А затем, примерно через квартал, он увидел это - театральную вывеску,
одну из многих, но именно она привлекла его внимание. Афиша Тихоокеанского
кинотеатра для взрослых объявляла - крупными яркими буквами: "Животная
страсть". В главных ролях - Дебра Рокс, Эрик Бурк, Лиза Делав. Премьера!
Иди домой, сказал он себе. Ради Господа нашего Иисуса Христа и Пресвятой
Девы Марии - иди домой!
Но ноги не подчинялись голосу разума.
Они уже несли его вперед. Редкие прохожие все еще попадались у книжных
лавок с литературой для взрослых и других кинозальчиков. Но их было немного.
Один из них увидел его воротничок, встряхнул головой, словно не веря своим
глазам, и быстро двинулся в противоположном направлении. Двое мальчишек в
черных кожаных куртках заорали что-то, обращаясь к Джону, но тот не обратил
на них никакого внимания. Он замелил шаги; Тихоокеанский кинотеатр
приближался слишком быстро.
В билетной будке дремал мужчина средних лет.

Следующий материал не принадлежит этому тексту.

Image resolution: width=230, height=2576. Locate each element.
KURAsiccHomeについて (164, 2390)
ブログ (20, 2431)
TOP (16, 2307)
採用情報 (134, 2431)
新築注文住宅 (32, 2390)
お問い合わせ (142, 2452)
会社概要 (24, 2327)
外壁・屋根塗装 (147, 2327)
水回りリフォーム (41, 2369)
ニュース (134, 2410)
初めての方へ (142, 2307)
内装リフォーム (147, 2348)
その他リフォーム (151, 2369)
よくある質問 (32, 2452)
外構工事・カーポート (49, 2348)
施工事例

Тут же Джон обнаружил, что
нет никакой необходимости заходить внутрь, поскольку в большой стеклянной
витрине был размещен рекламный плакат "Животной страсти". Он только
посмотрит, как выглядит Дебра Рокс, и, удовлетворив свое любопытство, пойдет
домой. В этом-то все и дело, не правда ли? Чистое любопытство! Он молил
Бога, чтобы у нее оказалась физиономия, от которой зеркало треснет.
Но плакат не дал ему увидеть лицо Дебры Рокс. На плакате была изображена
стройная, длинноногая женщина с густыми черными волосами, распущенными по
плечам. Она была снята со спины, в обтягивающем купальнике леопардовой
раскраски, дающим возможность рассмотреть практически весь зад. У ее ног
трое распростертых мужчин тянули к ней руки, охваченные безумной страстью.
Как я, подумал Джон. Он узнал податливые формы тела Дебры Рокс, которые
успел разглядеть днем в церкви; изгиб талии и абрис бедер напомнил ему
виолончель, созданную рукой чувственного мастера. Это впечатление
усиливалось цветом загара, таким ровным и пышущим здоровьем, что казался
нарисованным. Он некоторое время поразглядывал плакат, потом сделал
несколько шагов в сторону, словно изменение угла зрения могло дать
трехмерное изображение. Он бросил взгляд на билетную кассу. Табличка
извещала, что вход стоит пять долларов. Он осмотрел дверь. Дверь не
представляла собой ничего особенного, но он понимал, что будет проклят, если
посмеет войти внутрь. Хотя.., если одним глазком... Пять минут.